Rewrite the material from the line containing "will click(15, 212)." up to and including the line containing "Looking at the screenshot, I should tap(2, 18).", replacing "Screen dimensions" with "Display size" and keeping everything else the same.

▬▬▬▬▬▬

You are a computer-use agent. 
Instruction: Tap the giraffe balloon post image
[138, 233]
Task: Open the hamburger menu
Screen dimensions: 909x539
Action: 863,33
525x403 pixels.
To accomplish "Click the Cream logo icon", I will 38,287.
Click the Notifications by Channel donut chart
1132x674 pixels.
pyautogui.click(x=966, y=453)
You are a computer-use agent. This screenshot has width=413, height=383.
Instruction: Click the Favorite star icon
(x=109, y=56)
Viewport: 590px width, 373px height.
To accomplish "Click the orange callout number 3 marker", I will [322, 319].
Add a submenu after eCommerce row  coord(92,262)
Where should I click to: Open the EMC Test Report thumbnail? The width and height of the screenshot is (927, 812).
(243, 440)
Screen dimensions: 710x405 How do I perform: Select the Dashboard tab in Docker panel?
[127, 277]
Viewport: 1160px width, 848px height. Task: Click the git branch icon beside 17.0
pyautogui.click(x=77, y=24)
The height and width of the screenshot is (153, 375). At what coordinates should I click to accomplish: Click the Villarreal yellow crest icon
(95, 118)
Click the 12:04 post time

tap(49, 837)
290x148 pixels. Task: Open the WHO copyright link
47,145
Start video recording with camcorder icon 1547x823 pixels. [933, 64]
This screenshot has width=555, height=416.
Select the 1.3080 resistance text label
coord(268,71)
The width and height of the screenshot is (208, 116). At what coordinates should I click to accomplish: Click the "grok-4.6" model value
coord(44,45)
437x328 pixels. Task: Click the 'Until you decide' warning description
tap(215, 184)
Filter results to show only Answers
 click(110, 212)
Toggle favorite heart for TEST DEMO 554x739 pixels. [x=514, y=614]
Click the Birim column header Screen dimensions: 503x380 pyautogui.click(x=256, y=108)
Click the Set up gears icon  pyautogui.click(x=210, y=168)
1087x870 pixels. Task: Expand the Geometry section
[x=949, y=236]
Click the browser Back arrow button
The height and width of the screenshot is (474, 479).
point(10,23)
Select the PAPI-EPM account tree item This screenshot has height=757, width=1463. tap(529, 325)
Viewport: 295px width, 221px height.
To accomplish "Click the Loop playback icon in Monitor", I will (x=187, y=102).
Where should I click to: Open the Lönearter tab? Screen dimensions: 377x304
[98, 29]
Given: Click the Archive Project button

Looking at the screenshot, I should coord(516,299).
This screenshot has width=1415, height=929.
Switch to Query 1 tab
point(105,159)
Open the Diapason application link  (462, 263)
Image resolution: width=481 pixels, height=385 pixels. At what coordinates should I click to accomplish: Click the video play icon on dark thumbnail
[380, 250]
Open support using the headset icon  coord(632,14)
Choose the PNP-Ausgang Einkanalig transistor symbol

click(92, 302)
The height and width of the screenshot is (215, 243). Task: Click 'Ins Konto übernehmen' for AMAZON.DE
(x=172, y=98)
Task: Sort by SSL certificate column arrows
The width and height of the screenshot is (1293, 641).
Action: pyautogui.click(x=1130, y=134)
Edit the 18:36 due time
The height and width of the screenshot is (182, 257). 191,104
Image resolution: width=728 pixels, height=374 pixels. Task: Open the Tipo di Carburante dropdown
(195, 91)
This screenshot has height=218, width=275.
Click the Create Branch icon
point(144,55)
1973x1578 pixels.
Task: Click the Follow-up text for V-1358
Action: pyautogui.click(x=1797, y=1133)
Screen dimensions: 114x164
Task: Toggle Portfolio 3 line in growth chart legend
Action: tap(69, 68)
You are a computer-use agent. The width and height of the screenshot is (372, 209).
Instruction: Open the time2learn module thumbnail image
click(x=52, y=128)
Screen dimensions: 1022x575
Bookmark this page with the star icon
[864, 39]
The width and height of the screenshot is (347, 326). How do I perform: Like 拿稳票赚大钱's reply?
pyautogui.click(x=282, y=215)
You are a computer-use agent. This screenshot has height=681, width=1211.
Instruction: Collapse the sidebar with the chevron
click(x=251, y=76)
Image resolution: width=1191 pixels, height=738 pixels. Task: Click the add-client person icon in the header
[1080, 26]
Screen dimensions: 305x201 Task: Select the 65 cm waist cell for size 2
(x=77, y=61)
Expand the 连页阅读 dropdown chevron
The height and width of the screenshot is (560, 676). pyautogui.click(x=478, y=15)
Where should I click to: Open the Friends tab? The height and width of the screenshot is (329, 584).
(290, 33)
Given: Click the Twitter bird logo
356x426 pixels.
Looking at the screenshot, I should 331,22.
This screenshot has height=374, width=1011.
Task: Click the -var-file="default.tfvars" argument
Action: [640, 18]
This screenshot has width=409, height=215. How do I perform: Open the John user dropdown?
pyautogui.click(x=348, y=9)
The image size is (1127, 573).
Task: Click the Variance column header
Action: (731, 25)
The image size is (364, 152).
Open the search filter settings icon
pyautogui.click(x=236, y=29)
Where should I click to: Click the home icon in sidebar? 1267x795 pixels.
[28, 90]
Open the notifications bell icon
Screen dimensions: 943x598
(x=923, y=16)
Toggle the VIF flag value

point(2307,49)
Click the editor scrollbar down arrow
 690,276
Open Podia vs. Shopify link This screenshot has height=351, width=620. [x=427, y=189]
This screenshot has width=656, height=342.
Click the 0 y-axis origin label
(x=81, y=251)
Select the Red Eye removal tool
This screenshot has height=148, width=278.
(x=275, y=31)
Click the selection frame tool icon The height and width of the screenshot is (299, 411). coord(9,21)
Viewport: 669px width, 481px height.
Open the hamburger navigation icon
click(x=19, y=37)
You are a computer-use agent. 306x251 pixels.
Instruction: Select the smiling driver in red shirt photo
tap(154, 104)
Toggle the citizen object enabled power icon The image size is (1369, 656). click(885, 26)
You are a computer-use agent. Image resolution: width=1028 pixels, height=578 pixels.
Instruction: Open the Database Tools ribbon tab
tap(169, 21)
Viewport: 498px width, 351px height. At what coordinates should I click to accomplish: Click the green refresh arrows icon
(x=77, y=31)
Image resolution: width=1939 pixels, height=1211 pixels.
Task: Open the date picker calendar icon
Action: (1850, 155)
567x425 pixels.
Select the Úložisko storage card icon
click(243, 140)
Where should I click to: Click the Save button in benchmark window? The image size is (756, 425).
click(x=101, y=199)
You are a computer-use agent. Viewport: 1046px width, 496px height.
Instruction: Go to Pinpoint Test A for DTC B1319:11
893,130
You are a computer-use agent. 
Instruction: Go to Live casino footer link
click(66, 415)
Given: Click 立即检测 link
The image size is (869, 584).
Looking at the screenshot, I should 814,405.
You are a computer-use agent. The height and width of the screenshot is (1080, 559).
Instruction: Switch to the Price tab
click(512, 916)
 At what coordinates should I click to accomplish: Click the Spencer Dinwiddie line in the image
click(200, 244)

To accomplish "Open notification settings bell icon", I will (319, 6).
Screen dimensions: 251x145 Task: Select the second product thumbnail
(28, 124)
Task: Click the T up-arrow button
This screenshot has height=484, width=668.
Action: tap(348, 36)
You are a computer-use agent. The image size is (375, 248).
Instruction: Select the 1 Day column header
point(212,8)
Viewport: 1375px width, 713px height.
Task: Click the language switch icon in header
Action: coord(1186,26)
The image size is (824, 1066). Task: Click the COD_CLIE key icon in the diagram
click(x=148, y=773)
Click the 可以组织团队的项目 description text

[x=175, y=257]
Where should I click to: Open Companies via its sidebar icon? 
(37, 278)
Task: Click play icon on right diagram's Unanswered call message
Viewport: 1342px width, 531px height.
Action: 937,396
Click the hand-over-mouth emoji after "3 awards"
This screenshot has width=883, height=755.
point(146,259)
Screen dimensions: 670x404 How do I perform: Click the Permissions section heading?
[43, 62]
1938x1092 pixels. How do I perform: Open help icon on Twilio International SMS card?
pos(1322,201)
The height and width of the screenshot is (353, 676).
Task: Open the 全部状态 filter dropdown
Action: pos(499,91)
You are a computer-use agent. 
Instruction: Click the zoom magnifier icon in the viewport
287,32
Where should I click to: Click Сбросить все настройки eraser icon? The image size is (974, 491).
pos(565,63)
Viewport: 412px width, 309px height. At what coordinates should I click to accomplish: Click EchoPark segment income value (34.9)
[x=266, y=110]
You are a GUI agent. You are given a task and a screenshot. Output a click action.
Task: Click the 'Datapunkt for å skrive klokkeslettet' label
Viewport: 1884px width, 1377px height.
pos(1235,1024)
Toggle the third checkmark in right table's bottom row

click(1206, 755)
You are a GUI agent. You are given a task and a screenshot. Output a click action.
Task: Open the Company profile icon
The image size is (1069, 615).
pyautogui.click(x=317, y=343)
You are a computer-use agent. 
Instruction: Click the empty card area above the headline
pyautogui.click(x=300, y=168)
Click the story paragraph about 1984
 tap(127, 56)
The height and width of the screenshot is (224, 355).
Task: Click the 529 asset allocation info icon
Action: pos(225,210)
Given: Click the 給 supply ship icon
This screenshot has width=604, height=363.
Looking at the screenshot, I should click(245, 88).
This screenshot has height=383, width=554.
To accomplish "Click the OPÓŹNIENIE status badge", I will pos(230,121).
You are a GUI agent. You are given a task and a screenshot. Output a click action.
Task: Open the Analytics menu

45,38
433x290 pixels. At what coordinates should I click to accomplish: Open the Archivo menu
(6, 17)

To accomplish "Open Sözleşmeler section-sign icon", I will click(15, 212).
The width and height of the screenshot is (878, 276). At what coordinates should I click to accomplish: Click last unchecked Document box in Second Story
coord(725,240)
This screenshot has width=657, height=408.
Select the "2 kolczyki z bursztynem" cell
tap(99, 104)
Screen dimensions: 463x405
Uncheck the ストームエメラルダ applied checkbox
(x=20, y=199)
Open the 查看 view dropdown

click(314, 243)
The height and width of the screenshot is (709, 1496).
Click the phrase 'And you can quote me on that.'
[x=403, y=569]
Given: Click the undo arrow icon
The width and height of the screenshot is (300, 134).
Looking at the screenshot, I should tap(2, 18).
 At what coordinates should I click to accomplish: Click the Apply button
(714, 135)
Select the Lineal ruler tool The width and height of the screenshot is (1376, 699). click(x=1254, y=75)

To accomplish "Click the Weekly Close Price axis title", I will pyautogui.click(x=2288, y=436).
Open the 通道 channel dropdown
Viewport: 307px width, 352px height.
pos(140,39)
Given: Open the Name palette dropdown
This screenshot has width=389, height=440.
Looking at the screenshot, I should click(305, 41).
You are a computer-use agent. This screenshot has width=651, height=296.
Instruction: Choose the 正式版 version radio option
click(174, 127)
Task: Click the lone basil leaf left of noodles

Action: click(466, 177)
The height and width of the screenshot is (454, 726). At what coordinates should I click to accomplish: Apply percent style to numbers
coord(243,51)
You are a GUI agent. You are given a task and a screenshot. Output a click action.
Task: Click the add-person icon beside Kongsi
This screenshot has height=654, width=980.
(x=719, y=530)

▬▬▬▬▬▬

— Expected output —
To accomplish "Open Sözleşmeler section-sign icon", I will click(15, 212).
The width and height of the screenshot is (878, 276). At what coordinates should I click to accomplish: Click last unchecked Document box in Second Story
coord(725,240)
This screenshot has width=657, height=408.
Select the "2 kolczyki z bursztynem" cell
tap(99, 104)
Display size: 463x405
Uncheck the ストームエメラルダ applied checkbox
(x=20, y=199)
Open the 查看 view dropdown

click(314, 243)
The height and width of the screenshot is (709, 1496).
Click the phrase 'And you can quote me on that.'
[x=403, y=569]
Given: Click the undo arrow icon
The width and height of the screenshot is (300, 134).
Looking at the screenshot, I should tap(2, 18).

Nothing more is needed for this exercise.